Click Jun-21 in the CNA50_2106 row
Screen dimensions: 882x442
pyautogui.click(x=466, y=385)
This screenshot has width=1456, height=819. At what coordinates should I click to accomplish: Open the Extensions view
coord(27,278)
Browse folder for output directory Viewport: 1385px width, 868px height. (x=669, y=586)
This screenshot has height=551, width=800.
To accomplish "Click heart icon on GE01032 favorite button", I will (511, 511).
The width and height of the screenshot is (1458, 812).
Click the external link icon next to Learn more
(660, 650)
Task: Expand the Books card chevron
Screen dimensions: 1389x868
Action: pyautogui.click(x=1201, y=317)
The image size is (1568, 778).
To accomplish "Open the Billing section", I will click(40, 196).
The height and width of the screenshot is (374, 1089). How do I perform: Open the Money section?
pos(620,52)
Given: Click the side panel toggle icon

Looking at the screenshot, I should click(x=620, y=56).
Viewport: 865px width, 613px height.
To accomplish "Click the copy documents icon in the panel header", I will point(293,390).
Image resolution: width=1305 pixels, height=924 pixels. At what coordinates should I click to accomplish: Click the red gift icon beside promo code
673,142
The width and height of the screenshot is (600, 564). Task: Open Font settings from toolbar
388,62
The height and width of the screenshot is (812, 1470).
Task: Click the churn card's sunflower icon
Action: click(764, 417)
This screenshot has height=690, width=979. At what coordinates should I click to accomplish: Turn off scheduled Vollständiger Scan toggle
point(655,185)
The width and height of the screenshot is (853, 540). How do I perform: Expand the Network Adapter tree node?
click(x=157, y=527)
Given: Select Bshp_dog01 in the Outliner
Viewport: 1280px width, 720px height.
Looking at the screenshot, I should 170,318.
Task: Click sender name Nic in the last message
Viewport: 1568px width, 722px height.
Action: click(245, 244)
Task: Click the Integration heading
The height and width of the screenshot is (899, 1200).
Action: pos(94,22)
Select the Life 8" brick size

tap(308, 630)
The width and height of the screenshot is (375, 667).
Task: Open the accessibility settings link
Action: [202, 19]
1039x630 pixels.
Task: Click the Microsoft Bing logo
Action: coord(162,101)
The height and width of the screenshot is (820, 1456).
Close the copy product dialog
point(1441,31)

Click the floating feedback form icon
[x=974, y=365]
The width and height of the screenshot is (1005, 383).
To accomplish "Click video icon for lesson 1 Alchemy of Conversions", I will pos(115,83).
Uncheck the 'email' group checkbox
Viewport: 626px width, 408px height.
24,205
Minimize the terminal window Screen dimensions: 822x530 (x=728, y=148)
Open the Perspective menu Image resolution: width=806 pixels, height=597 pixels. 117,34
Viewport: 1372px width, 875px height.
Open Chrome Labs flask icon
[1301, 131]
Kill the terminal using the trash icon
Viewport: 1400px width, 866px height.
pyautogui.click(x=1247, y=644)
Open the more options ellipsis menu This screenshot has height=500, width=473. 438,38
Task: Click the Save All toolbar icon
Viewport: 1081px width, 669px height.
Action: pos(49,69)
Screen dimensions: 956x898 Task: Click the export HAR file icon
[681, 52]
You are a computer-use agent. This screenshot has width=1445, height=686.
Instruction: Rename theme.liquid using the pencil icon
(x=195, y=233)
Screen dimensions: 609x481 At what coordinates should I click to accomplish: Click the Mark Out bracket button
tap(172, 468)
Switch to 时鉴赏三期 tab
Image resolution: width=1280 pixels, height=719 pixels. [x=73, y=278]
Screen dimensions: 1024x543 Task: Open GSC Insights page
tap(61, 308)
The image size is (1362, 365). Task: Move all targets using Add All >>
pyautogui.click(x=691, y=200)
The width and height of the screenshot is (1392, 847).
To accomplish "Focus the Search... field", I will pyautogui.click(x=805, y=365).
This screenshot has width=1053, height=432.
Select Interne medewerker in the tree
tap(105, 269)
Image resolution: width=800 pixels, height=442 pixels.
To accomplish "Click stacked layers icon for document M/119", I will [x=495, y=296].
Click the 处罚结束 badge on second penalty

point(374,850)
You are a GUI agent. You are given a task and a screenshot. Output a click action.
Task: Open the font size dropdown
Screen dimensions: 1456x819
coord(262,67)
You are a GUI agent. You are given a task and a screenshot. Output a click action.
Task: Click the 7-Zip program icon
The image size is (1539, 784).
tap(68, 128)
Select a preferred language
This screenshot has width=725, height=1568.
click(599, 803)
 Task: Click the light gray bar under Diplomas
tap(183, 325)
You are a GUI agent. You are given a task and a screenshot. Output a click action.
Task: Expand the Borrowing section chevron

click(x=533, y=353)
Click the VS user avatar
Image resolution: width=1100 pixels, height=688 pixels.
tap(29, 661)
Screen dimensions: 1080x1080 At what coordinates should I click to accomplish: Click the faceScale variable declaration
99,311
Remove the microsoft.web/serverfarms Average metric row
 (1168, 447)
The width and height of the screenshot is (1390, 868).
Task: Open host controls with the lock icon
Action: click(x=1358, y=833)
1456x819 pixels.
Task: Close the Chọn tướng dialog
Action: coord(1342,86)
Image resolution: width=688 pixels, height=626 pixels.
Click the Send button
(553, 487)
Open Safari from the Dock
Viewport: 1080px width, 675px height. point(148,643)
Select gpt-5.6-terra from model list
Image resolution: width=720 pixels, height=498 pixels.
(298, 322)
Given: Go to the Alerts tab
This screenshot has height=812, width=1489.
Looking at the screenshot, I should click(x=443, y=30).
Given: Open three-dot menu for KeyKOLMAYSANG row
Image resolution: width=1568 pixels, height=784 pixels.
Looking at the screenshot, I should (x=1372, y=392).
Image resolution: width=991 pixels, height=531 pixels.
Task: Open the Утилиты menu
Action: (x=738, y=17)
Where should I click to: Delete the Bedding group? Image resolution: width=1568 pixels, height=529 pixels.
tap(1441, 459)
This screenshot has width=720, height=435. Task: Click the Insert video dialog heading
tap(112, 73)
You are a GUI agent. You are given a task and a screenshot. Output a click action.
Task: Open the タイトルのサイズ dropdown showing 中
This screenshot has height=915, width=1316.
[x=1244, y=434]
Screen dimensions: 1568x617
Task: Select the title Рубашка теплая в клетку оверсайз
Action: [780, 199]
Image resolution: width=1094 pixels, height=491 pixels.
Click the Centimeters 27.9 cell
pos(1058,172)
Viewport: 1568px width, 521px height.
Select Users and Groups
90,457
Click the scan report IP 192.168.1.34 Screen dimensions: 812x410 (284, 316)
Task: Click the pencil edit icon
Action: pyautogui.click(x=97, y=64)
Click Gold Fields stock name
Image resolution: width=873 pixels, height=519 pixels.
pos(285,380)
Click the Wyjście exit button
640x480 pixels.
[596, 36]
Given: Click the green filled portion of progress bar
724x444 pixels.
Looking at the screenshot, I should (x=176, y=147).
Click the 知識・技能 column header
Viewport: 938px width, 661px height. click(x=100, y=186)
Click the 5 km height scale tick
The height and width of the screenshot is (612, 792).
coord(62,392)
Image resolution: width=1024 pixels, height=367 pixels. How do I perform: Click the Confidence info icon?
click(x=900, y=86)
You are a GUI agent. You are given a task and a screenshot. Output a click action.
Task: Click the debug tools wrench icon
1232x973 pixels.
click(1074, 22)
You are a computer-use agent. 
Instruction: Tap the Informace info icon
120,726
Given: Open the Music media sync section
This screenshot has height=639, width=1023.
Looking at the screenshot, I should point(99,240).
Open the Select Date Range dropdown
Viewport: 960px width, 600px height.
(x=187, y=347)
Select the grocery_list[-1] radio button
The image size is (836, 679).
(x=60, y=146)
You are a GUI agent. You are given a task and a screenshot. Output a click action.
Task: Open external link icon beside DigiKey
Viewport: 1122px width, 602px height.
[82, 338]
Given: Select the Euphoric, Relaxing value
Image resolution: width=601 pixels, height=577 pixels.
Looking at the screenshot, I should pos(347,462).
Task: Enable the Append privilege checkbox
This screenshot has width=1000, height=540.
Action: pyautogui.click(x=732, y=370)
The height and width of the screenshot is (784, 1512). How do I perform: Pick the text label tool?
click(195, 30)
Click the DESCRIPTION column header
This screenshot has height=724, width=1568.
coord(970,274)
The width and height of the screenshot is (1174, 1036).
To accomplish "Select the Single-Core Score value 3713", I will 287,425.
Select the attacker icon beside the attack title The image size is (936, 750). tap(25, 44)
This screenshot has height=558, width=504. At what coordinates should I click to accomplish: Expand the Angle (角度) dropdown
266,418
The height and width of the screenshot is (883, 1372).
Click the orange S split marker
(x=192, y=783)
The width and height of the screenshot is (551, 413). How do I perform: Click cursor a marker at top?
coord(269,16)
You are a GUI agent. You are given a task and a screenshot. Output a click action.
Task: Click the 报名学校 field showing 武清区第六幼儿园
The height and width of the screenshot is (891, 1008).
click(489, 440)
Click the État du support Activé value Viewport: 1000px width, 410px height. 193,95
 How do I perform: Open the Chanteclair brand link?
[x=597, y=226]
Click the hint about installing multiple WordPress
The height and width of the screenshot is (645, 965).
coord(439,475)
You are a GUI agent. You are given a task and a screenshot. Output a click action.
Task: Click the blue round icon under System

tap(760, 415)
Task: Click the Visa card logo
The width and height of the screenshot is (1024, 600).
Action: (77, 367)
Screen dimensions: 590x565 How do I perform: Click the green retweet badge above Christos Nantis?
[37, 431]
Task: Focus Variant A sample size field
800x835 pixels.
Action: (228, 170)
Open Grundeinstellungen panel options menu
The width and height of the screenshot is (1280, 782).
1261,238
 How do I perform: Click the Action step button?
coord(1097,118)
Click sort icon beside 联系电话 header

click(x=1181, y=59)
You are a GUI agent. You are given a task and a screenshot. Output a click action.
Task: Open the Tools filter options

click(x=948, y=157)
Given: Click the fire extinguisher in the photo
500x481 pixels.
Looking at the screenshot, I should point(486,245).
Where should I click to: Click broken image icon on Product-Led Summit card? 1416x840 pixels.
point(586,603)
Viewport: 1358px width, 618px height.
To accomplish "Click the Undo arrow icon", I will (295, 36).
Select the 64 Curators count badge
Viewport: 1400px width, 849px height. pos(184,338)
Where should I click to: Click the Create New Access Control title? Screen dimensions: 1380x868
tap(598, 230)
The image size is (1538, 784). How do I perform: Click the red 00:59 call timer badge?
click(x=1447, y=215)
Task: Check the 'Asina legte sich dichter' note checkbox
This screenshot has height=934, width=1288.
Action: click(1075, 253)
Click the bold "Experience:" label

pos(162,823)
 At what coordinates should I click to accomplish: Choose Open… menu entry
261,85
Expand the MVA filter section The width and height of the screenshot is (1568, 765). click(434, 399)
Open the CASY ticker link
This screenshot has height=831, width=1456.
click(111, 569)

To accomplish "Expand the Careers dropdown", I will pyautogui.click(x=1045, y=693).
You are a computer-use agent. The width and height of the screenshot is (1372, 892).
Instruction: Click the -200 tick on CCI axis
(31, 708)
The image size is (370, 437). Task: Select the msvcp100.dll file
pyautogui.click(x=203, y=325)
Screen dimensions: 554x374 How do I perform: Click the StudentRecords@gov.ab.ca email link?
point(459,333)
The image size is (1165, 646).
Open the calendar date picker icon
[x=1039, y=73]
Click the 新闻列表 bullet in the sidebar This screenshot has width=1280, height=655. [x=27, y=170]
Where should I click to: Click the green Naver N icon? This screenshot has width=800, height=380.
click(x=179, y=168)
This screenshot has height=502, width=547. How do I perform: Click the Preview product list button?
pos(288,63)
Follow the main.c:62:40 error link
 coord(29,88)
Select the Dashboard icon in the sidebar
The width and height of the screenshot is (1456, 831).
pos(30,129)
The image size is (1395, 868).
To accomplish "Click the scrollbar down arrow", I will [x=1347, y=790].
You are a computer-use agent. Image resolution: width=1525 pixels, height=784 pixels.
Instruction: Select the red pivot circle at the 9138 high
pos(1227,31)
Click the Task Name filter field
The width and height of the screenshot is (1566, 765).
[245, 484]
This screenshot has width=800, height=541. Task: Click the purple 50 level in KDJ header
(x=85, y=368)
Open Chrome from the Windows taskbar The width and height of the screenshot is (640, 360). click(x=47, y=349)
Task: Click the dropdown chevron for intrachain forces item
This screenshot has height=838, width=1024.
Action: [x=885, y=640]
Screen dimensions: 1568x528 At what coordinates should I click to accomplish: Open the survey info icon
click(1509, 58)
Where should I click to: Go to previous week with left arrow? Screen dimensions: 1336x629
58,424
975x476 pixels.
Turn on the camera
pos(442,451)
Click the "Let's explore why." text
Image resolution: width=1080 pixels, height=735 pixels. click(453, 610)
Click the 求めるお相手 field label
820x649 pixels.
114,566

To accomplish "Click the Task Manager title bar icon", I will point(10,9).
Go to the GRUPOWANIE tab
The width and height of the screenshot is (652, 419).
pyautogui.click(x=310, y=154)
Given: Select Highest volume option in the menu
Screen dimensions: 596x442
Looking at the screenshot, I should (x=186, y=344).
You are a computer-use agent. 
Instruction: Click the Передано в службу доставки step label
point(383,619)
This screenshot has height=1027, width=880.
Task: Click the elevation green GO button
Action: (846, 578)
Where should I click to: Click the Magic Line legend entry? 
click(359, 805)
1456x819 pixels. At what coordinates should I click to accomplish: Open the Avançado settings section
******
*Problem description*: Write out the records above word for word, starting with the line that contains "Screen dimensions: 1024x543" and going on through the line that contains "point(374,850)".

*Answer in full*:
Screen dimensions: 1024x543 Task: Open GSC Insights page
tap(61, 308)
The image size is (1362, 365). Task: Move all targets using Add All >>
pyautogui.click(x=691, y=200)
The width and height of the screenshot is (1392, 847).
To accomplish "Focus the Search... field", I will pyautogui.click(x=805, y=365).
This screenshot has width=1053, height=432.
Select Interne medewerker in the tree
tap(105, 269)
Image resolution: width=800 pixels, height=442 pixels.
To accomplish "Click stacked layers icon for document M/119", I will [x=495, y=296].
Click the 处罚结束 badge on second penalty

point(374,850)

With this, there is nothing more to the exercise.